Open doctarrwho opened 1 month ago

doctarrwho commented 1 month ago

After importing the data, I noticed that the raw data included the same values for each minute of the hour. See screenshot: image

The data returned from SmartHub (for me) seems to be hourly, see sample debug output:

DEBUG: Parsed data from poll endpoint:
&{Status:COMPLETE Data:map[ELECTRIC:[{Type:USAGE Series:[{Name:336288847 Data:[{UnixMillis:1719532800000 Value:2.26} {UnixMillis:1719536400000 Value:2.24} {UnixMillis:1719540000000 Value:0.97} 

I modified the local code to change the WriteMetrics function to write one point per hour which fixed the problem for me, and now I have single row for each hour with hourly value.

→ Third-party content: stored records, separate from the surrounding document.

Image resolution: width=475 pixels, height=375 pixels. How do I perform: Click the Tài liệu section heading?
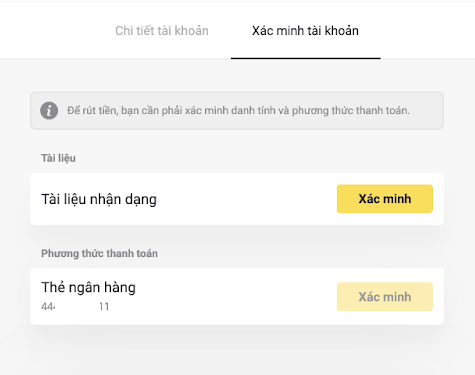point(58,158)
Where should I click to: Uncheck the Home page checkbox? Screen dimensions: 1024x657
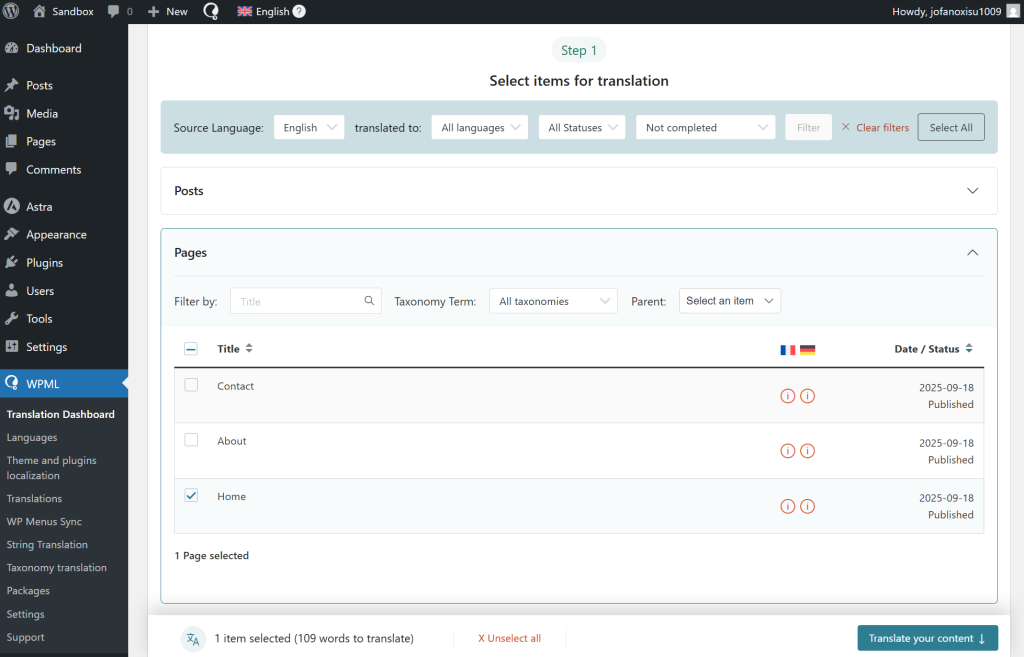(x=191, y=494)
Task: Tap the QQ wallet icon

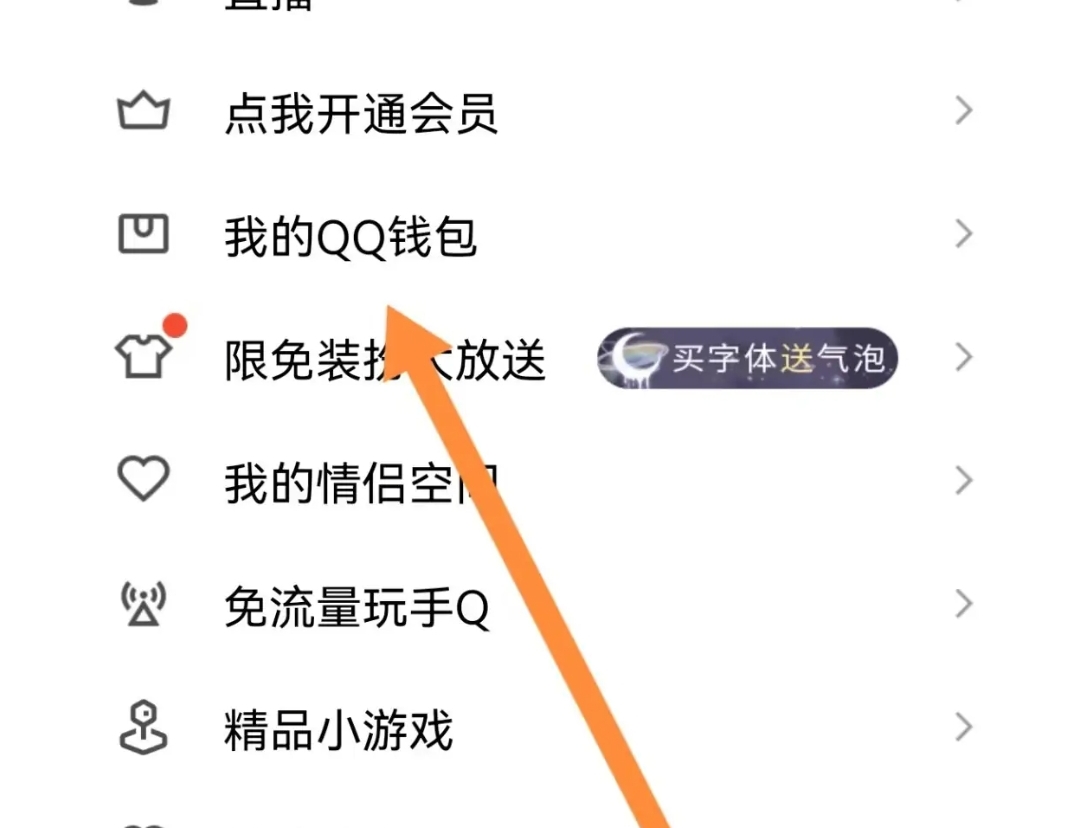Action: click(x=143, y=234)
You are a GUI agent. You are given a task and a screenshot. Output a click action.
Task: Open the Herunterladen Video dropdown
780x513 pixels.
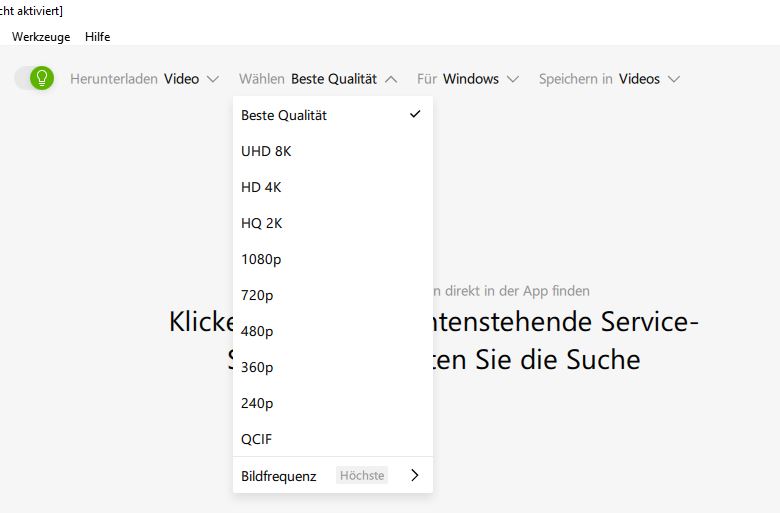pyautogui.click(x=144, y=79)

func WriteMetrics(records []ElectricUsage, config InfluxConfig) error {
    opts := influxdb2.DefaultOptions()
    if config.Insecure {
        opts.SetTLSConfig(&tls.Config{InsecureSkipVerify: true})
    }
    client := influxdb2.NewClientWithOptions(config.Host, config.AuthToken, opts)
    writeApi := client.WriteAPIBlocking(config.Org, config.Database)
    for _, record := range records {
        // Calculate the duration in hours, assuming the record spans an hour
        hours := record.EndTime.Sub(record.StartTime).Hours()
        if hours == 0 {
            hours = 1 // Avoid division by zero, assume at least one hour
        }

        // Create a point for the record
        point := influxdb2.NewPointWithMeasurement("electric").
            SetTime(record.StartTime).
            AddField("watts", float64(record.WattHours)/hours)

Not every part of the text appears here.